• Short problem
Please reproduce the part of the records below that opens with the line containing "Go to the Reels tab" and closes with the line containing "point(38,756)", both lines included. Keep every line unchanged and give nothing else.
------ Source data ------
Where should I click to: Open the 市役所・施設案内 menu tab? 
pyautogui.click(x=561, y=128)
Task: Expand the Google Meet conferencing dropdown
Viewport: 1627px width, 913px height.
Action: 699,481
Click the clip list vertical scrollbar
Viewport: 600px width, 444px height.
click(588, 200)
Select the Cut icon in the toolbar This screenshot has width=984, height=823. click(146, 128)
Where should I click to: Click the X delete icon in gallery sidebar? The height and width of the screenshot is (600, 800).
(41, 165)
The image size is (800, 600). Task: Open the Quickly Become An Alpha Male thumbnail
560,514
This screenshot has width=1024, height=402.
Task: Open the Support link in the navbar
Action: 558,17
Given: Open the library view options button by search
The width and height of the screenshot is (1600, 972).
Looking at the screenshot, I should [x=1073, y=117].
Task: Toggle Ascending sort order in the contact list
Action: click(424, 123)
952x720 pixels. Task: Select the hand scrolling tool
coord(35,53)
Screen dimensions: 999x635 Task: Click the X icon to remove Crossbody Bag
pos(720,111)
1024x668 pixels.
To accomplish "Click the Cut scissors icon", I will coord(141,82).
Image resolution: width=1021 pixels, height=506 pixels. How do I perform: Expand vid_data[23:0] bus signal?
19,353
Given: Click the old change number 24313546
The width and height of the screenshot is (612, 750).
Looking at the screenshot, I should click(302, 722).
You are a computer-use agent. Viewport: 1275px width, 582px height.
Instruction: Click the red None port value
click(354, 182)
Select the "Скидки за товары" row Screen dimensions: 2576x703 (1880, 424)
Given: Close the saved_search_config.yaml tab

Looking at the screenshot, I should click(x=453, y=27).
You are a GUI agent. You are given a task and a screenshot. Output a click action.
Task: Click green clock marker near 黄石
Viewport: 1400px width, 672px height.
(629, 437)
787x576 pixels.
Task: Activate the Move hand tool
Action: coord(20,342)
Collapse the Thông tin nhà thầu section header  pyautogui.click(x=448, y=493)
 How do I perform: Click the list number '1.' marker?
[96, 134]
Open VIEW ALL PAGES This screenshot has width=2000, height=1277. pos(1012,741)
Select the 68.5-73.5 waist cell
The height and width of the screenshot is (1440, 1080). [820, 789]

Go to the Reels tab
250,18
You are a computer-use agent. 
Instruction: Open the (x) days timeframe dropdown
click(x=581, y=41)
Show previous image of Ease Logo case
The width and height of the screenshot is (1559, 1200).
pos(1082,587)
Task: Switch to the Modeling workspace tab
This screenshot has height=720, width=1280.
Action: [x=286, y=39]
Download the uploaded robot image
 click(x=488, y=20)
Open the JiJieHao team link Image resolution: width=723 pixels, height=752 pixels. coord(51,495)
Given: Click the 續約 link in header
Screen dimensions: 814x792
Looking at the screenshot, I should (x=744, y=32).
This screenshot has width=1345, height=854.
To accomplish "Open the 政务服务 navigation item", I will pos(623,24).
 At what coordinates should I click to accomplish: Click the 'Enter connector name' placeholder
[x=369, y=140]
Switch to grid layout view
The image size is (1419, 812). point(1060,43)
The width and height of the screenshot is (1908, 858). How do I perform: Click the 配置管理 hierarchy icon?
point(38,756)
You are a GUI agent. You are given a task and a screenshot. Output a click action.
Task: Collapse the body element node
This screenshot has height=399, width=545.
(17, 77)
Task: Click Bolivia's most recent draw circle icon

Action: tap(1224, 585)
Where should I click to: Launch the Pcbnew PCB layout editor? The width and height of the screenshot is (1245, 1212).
------
• Expected answer
Go to the Reels tab
250,18
You are a computer-use agent. 
Instruction: Open the (x) days timeframe dropdown
click(x=581, y=41)
Show previous image of Ease Logo case
The width and height of the screenshot is (1559, 1200).
pos(1082,587)
Task: Switch to the Modeling workspace tab
This screenshot has height=720, width=1280.
Action: [x=286, y=39]
Download the uploaded robot image
 click(x=488, y=20)
Open the JiJieHao team link Image resolution: width=723 pixels, height=752 pixels. coord(51,495)
Given: Click the 續約 link in header
Screen dimensions: 814x792
Looking at the screenshot, I should (x=744, y=32).
This screenshot has width=1345, height=854.
To accomplish "Open the 政务服务 navigation item", I will pos(623,24).
 At what coordinates should I click to accomplish: Click the 'Enter connector name' placeholder
[x=369, y=140]
Switch to grid layout view
The image size is (1419, 812). point(1060,43)
The width and height of the screenshot is (1908, 858). How do I perform: Click the 配置管理 hierarchy icon?
point(38,756)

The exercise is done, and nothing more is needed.